Tujuan: Ubah baris daftar mulai dari baris yang memuat "You are a computer-use agent." hingga baris yang memuat "Image resolution: width=993" dengan mengganti "Downloads" menjadi "Bookmarks", tanpa mengubah bagian lain. Tuliskan hanya baris-baris tersebut.

Daftar yang Diberikan:

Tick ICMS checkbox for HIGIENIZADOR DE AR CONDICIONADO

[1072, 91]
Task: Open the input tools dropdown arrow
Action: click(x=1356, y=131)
...
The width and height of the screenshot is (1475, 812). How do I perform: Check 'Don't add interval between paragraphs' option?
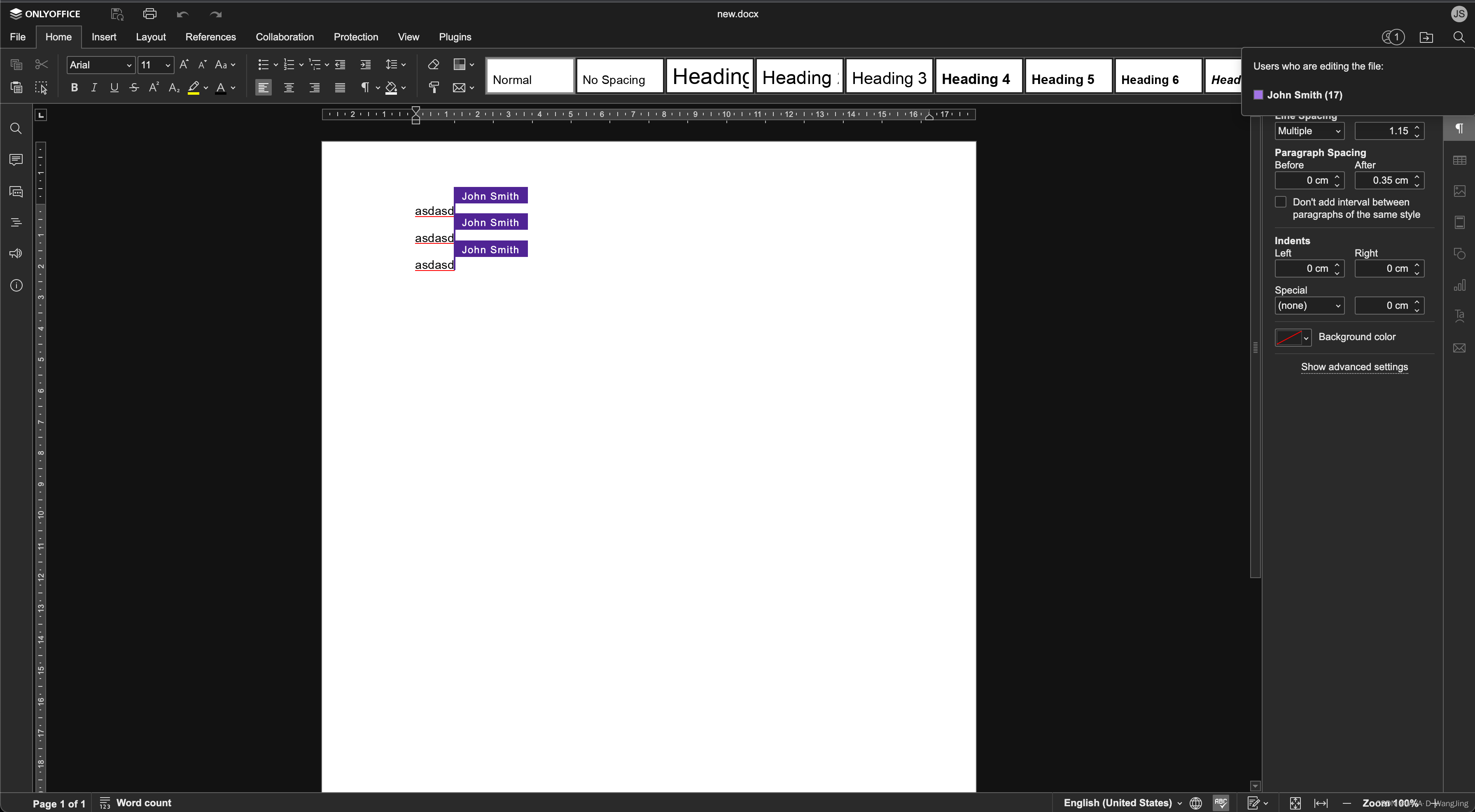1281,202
...
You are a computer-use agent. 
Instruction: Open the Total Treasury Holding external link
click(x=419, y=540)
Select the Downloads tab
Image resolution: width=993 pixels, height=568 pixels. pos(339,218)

Jawaban Latihan:
You are a computer-use agent. 
Instruction: Open the Total Treasury Holding external link
click(x=419, y=540)
Select the Bookmarks tab
Image resolution: width=993 pixels, height=568 pixels. pos(339,218)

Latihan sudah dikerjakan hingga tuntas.